## What you are asked to do
Update the rows from the line with "coordinates (60, 124)." to the line with "center [947, 271]." by replacing "Describe" with "Identify" and leaving everything else unchanged. Return only those lines.

START Given information

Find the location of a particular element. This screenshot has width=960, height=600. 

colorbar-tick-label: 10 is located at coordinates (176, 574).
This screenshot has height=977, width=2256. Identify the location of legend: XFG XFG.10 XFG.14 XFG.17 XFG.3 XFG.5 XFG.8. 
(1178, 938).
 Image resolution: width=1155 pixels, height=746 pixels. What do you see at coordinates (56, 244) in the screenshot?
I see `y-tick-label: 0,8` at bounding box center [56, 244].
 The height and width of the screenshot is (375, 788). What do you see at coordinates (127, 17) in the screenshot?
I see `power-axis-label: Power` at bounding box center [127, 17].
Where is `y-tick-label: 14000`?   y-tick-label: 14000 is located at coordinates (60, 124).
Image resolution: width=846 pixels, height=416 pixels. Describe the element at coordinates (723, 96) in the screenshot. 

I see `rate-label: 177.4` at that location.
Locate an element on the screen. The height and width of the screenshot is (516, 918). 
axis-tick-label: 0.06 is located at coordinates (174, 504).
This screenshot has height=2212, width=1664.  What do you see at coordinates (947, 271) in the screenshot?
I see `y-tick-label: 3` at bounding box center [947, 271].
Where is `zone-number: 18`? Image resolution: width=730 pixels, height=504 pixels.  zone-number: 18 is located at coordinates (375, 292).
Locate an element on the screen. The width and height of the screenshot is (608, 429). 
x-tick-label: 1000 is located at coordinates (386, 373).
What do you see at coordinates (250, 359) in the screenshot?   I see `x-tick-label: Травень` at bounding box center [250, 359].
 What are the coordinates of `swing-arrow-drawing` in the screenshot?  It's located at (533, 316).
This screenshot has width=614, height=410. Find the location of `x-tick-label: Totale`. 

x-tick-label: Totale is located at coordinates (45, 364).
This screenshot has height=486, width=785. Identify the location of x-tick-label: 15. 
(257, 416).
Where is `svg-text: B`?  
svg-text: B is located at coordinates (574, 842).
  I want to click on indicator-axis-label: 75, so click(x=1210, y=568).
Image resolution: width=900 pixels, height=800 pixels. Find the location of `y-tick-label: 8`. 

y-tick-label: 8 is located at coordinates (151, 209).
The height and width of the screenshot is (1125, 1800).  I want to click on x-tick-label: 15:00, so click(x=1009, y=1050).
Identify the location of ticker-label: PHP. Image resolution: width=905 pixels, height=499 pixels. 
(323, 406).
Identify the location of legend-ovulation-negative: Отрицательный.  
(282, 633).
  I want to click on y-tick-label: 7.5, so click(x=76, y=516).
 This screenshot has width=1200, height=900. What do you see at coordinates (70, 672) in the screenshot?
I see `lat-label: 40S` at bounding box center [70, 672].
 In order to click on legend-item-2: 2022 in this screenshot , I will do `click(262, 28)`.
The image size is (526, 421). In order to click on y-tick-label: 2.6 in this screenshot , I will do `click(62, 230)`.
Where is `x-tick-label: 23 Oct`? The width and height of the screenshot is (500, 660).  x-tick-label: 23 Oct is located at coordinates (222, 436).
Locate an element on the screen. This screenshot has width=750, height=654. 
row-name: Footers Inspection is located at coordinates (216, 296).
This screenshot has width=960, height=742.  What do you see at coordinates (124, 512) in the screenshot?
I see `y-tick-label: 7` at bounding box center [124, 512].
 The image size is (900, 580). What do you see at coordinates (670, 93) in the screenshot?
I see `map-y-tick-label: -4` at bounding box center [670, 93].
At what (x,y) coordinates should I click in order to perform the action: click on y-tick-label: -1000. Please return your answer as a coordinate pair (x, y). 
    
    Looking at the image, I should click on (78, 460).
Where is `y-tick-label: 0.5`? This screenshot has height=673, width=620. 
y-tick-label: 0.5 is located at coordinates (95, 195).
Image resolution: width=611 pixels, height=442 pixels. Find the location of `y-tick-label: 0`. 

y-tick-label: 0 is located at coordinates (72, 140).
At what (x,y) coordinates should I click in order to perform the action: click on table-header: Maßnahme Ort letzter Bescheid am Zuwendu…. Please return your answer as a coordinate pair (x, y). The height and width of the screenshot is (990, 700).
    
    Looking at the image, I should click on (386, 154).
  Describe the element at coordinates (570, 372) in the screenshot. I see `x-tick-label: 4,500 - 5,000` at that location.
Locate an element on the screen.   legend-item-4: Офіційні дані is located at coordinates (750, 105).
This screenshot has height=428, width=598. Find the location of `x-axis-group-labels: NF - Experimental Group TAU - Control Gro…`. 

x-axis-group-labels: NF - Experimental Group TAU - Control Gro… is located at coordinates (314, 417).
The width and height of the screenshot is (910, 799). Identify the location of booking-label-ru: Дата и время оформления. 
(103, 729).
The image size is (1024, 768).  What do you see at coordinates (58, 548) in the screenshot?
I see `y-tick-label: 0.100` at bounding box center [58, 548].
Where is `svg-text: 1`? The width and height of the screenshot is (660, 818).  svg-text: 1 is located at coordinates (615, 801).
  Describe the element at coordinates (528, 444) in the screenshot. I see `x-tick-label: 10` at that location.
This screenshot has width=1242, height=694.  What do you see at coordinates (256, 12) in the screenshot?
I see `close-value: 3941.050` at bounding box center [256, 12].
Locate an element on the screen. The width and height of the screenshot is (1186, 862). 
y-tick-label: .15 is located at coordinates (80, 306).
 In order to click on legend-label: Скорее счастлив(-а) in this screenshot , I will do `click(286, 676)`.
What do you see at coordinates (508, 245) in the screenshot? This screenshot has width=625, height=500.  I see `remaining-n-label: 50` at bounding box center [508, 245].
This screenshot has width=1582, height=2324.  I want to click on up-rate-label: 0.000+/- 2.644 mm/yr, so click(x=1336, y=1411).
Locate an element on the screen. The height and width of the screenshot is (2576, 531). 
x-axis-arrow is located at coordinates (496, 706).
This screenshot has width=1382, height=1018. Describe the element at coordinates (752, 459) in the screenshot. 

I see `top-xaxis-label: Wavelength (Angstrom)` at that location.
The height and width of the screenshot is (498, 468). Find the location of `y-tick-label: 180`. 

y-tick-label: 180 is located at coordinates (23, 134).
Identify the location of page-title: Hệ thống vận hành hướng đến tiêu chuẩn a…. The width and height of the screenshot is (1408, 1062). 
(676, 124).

END Given information

## Your solution
Where is `y-tick-label: 14000`?   y-tick-label: 14000 is located at coordinates (60, 124).
Image resolution: width=846 pixels, height=416 pixels. Identify the element at coordinates (723, 96) in the screenshot. 

I see `rate-label: 177.4` at that location.
Locate an element on the screen. The height and width of the screenshot is (516, 918). 
axis-tick-label: 0.06 is located at coordinates (174, 504).
This screenshot has height=2212, width=1664.  What do you see at coordinates (947, 271) in the screenshot?
I see `y-tick-label: 3` at bounding box center [947, 271].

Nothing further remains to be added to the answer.